Iran: Images From Beneath a Chador
The Hostage Crisis to the Iran-Iraq War (1980-1983)
In 1979, when Randy Hope Goodman was 24 years old and a recent graduate in sociology from Boston University, a group of Iranian college students (no older than she) forcibly took control of the American Embassy in Tehran, taking Americans hostage. Three months into the "hostage crisis", Goodman found herself in Iran as the photographer for a grassroots delegation of Americans invited by the Iranian students holding the hostages. The purpose of that delegation visit was to learn firsthand why the embassy was stormed and to discuss ways to resolve the conflict.
This exhibit combines photographs taken during that first visit in 1980, with those from two subsequent visits. In '81, she and two colleagues were contracted by CBS-TV News to gather video and were the sole US media credentialed in Iran. Returning in '83 for Time magazine, she toured the Iran-Iraq war zone and had the exclusive opportunity to photograph Ayatollah Khomeini.

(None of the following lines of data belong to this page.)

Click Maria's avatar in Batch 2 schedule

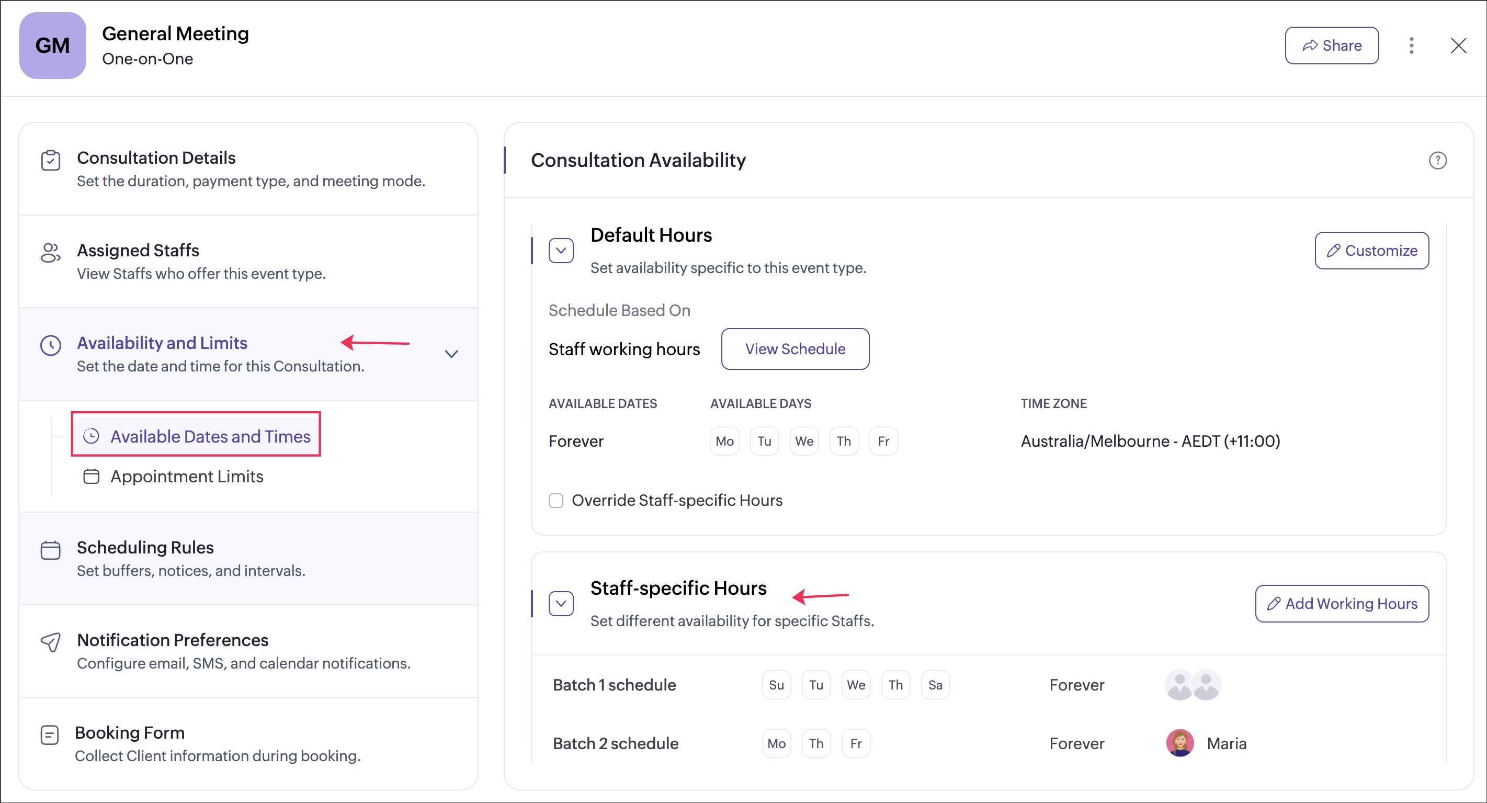click(x=1179, y=743)
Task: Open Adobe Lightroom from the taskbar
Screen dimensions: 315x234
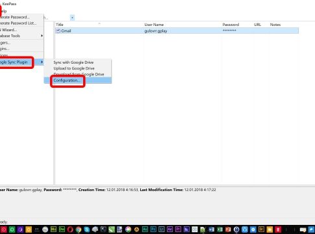Action: click(162, 229)
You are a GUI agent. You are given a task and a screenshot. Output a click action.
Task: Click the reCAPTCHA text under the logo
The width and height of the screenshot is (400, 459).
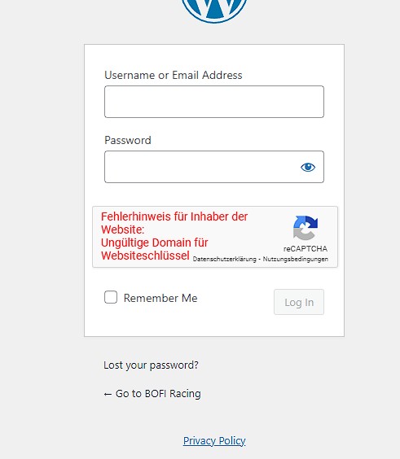[x=305, y=248]
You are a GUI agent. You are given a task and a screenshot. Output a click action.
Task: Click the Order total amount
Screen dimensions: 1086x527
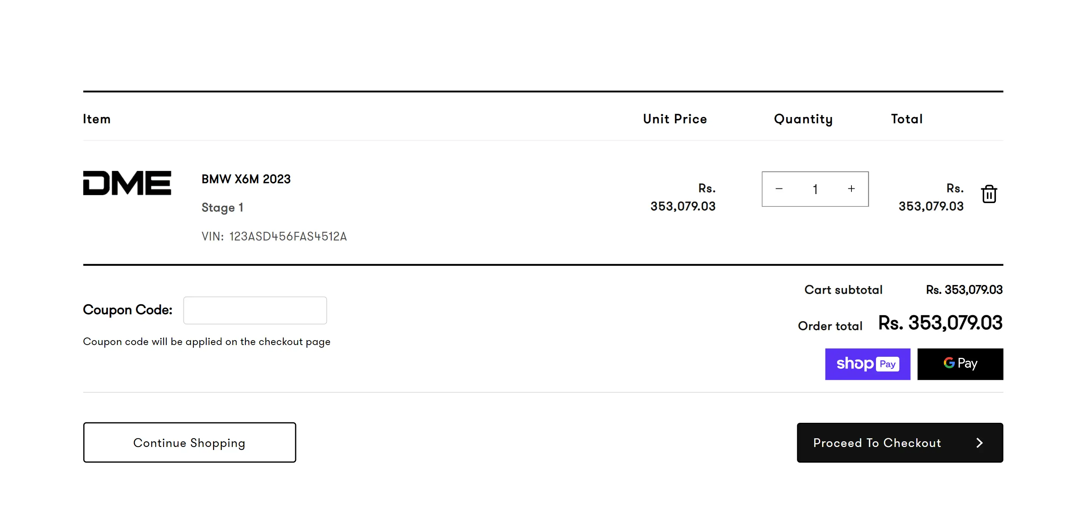(x=940, y=323)
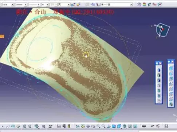Open the line type dropdown
The width and height of the screenshot is (177, 132).
(34, 5)
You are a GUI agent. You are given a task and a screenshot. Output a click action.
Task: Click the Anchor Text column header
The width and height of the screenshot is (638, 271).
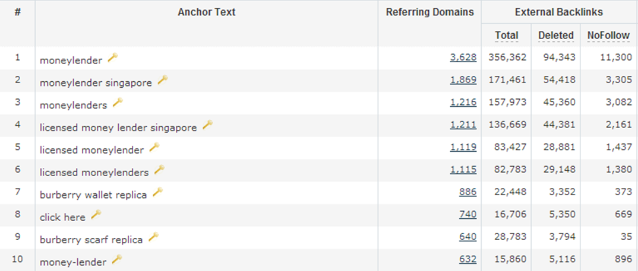[x=207, y=12]
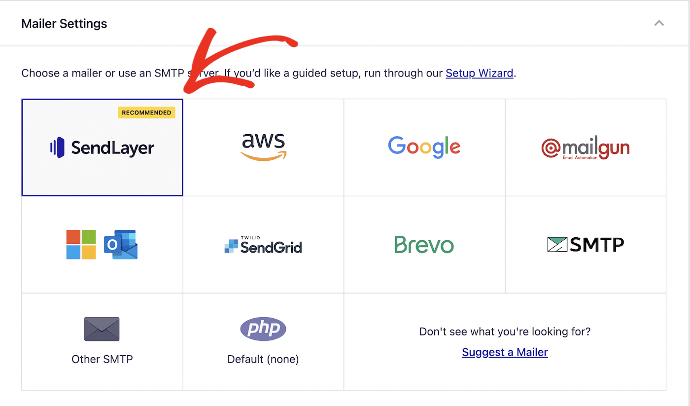Select the Other SMTP envelope icon
690x406 pixels.
102,329
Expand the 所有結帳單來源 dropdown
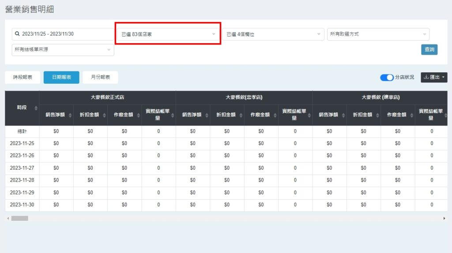This screenshot has height=253, width=452. point(63,50)

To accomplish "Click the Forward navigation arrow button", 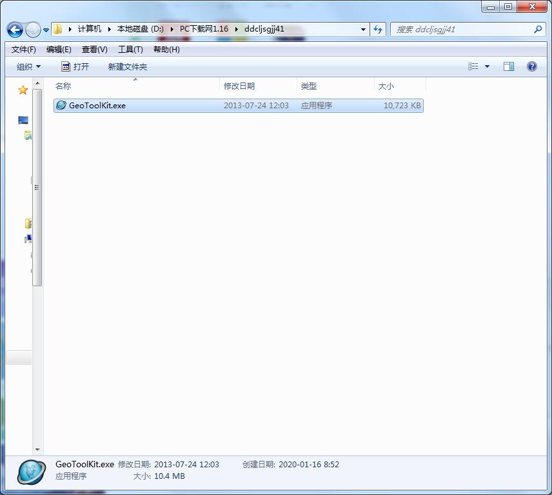I will (x=33, y=30).
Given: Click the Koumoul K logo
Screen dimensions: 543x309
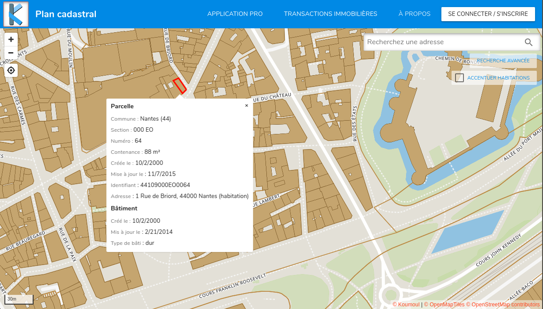Looking at the screenshot, I should click(16, 14).
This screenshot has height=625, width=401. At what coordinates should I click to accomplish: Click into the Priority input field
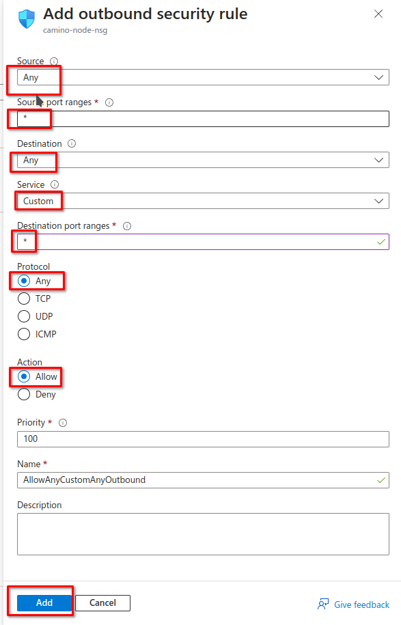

Her moving photographs capture the spirit of those swept up in the wake of these momentous events: wives and fathers, soldiers and civilians, people whose lives were irrevocably changed by revolution, war and the establishment of the Islamic Republic of Iran.
While this is the first exhibit of her Iran work, Randy's photographs have been widely published in newspapers and magazines throughout the world including The New York Times, The Boston Globe, The L.A. Times, The Washington Post and in Egypt, France, Hong Kong, Great Britain, Libya, Italy and Spain.